SET TASK
In the entries between the lines holding "Click the 查询 (Query) toolbar icon" and "click(x=1195, y=232)", inclusive, change "Recent" to "Starred" and give those lines again with nothing else altered.

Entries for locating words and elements
"""
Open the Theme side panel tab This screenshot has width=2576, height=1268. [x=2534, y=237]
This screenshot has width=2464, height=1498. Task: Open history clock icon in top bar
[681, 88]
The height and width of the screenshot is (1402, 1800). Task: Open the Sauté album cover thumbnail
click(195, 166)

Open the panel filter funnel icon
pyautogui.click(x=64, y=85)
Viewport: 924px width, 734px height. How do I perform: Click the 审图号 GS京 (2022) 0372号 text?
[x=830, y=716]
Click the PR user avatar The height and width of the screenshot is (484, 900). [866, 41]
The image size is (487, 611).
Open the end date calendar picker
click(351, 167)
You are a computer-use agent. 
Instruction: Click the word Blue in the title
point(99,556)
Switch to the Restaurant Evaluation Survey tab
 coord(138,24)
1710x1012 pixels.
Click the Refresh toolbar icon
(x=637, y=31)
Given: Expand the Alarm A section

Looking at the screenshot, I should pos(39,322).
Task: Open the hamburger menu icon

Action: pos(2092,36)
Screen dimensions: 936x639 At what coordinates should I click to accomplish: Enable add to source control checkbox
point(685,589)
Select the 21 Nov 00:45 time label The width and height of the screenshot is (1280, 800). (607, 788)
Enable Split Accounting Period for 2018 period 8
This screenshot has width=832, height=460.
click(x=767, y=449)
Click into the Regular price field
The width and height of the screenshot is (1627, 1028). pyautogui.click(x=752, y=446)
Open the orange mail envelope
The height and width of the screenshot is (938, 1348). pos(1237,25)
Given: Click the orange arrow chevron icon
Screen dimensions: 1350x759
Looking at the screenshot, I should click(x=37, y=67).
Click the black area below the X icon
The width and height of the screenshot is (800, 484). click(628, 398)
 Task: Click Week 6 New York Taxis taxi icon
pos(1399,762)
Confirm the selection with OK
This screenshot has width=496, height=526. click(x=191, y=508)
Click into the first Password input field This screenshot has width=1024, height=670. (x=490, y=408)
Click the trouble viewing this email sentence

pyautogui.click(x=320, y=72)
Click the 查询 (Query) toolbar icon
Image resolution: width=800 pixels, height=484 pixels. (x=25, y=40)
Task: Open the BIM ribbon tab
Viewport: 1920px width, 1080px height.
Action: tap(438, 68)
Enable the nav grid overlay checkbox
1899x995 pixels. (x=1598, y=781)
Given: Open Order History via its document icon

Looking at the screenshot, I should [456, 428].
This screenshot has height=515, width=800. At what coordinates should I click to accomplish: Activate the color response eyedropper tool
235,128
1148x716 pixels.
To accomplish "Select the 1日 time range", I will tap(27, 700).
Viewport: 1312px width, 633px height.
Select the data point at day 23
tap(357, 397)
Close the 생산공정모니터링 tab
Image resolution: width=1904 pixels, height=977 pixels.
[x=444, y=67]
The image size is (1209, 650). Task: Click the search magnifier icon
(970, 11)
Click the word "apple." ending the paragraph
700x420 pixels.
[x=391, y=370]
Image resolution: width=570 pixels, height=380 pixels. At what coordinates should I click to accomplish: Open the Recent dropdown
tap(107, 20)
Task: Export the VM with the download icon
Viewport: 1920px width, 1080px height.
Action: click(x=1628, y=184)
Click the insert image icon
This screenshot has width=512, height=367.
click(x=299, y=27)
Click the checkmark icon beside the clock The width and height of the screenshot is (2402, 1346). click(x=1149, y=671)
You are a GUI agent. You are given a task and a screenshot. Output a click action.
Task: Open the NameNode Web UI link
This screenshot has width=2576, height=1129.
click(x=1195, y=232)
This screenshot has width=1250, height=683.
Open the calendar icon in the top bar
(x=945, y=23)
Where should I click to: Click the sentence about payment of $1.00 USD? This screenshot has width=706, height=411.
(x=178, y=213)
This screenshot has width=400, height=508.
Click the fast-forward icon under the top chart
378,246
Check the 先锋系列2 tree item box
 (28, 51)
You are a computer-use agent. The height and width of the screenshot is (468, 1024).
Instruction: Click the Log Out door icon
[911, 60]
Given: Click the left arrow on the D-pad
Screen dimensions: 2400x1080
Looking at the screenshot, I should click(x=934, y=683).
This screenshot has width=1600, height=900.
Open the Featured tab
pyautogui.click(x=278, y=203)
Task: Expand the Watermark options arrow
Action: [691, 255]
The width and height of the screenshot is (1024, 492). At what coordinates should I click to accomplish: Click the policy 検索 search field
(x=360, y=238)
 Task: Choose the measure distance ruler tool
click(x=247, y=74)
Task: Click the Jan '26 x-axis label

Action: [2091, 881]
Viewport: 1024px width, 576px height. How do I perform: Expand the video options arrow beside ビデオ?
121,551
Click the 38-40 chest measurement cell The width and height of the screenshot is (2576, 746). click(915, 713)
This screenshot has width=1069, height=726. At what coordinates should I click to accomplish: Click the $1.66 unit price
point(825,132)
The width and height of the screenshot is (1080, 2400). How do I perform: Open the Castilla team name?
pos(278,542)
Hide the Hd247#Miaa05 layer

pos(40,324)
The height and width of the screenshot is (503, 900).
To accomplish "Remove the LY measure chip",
"""
OUTPUT BELOW
Click the 查询 (Query) toolbar icon
Image resolution: width=800 pixels, height=484 pixels. (x=25, y=40)
Task: Open the BIM ribbon tab
Viewport: 1920px width, 1080px height.
Action: tap(438, 68)
Enable the nav grid overlay checkbox
1899x995 pixels. (x=1598, y=781)
Given: Open Order History via its document icon

Looking at the screenshot, I should [456, 428].
This screenshot has height=515, width=800. At what coordinates should I click to accomplish: Activate the color response eyedropper tool
235,128
1148x716 pixels.
To accomplish "Select the 1日 time range", I will tap(27, 700).
Viewport: 1312px width, 633px height.
Select the data point at day 23
tap(357, 397)
Close the 생산공정모니터링 tab
Image resolution: width=1904 pixels, height=977 pixels.
[x=444, y=67]
The image size is (1209, 650). Task: Click the search magnifier icon
(970, 11)
Click the word "apple." ending the paragraph
700x420 pixels.
[x=391, y=370]
Image resolution: width=570 pixels, height=380 pixels. At what coordinates should I click to accomplish: Open the Starred dropdown
tap(107, 20)
Task: Export the VM with the download icon
Viewport: 1920px width, 1080px height.
Action: click(x=1628, y=184)
Click the insert image icon
This screenshot has width=512, height=367.
click(x=299, y=27)
Click the checkmark icon beside the clock The width and height of the screenshot is (2402, 1346). click(x=1149, y=671)
You are a GUI agent. You are given a task and a screenshot. Output a click action.
Task: Open the NameNode Web UI link
This screenshot has width=2576, height=1129.
click(x=1195, y=232)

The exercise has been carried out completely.